▶ [What you have to do]
Look through the entries for the string "Discrimination", and copy each line that holds it.

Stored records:
----
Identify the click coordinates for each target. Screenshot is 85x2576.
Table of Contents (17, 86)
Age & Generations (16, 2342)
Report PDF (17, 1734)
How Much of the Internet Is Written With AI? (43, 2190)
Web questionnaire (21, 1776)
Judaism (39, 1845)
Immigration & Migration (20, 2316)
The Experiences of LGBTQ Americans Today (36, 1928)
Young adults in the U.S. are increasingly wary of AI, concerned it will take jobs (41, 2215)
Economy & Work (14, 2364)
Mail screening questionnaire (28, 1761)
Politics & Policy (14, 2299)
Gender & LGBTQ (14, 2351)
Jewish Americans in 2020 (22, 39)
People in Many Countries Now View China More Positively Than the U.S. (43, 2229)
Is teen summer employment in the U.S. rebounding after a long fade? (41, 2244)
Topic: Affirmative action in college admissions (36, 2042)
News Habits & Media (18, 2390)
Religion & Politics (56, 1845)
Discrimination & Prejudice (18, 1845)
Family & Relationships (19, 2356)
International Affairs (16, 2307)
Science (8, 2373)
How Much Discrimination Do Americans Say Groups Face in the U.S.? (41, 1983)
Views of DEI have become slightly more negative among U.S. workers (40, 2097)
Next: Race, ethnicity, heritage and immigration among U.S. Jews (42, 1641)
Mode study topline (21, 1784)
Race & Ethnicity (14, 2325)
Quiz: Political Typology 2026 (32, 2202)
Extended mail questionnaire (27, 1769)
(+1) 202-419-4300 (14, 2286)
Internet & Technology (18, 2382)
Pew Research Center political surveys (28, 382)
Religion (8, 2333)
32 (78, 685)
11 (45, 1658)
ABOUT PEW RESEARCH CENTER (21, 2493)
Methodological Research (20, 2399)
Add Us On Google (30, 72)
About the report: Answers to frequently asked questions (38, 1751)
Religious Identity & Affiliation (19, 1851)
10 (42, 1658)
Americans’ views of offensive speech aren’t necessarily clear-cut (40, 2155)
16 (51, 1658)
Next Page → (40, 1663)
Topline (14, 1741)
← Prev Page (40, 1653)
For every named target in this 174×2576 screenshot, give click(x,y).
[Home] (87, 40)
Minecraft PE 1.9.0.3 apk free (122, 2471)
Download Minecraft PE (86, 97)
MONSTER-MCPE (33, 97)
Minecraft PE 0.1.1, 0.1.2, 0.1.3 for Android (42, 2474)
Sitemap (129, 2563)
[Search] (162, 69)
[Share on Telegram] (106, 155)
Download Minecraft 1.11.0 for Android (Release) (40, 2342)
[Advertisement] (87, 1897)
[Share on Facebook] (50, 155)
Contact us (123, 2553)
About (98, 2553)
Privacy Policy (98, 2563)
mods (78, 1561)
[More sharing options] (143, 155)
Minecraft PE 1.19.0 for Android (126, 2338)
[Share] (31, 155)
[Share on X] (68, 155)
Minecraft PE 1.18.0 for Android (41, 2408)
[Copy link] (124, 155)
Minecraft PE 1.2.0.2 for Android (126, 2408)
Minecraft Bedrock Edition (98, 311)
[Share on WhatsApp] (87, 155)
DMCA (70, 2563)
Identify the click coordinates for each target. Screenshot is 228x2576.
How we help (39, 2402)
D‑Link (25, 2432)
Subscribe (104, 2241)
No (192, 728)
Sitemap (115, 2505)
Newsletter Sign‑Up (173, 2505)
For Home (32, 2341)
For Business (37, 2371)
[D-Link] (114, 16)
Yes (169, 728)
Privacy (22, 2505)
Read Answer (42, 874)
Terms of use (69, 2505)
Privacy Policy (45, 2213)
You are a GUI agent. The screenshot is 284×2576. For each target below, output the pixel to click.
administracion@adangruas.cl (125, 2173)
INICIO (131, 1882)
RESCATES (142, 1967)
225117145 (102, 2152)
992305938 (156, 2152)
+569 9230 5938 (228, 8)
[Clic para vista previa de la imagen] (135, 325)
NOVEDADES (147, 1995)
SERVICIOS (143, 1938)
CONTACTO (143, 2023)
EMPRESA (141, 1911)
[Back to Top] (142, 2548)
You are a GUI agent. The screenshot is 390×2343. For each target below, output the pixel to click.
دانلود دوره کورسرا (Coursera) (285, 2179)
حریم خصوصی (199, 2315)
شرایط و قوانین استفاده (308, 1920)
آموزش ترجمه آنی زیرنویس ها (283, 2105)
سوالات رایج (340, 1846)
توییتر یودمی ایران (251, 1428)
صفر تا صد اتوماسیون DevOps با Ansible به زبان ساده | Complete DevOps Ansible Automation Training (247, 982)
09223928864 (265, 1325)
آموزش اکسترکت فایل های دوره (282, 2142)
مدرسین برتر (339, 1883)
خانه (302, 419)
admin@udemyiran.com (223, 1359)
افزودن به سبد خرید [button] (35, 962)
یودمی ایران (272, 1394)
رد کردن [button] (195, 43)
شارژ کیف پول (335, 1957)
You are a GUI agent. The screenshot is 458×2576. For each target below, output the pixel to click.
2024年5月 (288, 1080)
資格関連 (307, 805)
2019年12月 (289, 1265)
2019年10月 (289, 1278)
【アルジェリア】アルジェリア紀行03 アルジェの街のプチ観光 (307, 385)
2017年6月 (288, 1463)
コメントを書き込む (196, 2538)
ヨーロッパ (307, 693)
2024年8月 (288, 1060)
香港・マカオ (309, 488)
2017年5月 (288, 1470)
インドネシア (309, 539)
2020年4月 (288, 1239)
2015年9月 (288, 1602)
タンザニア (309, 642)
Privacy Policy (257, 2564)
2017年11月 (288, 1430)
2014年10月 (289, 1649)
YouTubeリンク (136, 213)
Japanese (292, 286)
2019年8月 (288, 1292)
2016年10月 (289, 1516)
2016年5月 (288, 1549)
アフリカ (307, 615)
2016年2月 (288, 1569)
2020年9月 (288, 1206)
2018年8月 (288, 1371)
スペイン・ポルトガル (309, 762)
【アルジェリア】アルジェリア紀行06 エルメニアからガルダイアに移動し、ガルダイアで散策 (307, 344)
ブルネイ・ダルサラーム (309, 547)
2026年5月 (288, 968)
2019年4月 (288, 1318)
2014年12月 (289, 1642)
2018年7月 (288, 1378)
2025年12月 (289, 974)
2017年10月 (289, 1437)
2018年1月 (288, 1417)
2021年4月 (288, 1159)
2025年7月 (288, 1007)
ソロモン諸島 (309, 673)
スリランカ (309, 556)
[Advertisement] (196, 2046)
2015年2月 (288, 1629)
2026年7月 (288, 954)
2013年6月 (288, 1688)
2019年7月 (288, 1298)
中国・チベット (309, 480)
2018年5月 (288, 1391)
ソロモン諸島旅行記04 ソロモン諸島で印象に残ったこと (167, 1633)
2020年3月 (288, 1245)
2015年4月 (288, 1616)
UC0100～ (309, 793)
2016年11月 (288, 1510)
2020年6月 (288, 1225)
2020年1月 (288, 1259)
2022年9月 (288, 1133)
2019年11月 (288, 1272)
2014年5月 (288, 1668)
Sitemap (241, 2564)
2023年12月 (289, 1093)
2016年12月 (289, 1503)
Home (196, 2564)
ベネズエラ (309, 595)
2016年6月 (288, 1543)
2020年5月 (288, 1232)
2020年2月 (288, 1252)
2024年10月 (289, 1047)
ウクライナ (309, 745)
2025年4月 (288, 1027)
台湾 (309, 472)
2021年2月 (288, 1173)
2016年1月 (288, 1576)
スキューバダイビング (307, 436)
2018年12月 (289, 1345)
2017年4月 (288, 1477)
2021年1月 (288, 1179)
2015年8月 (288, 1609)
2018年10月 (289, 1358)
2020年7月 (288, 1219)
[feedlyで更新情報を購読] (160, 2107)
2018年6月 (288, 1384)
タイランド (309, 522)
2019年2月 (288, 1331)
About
----
▶ [Written answer]
Discrimination & Prejudice (18, 1845)
How Much Discrimination Do Americans Say Groups Face in the U.S.? (41, 1983)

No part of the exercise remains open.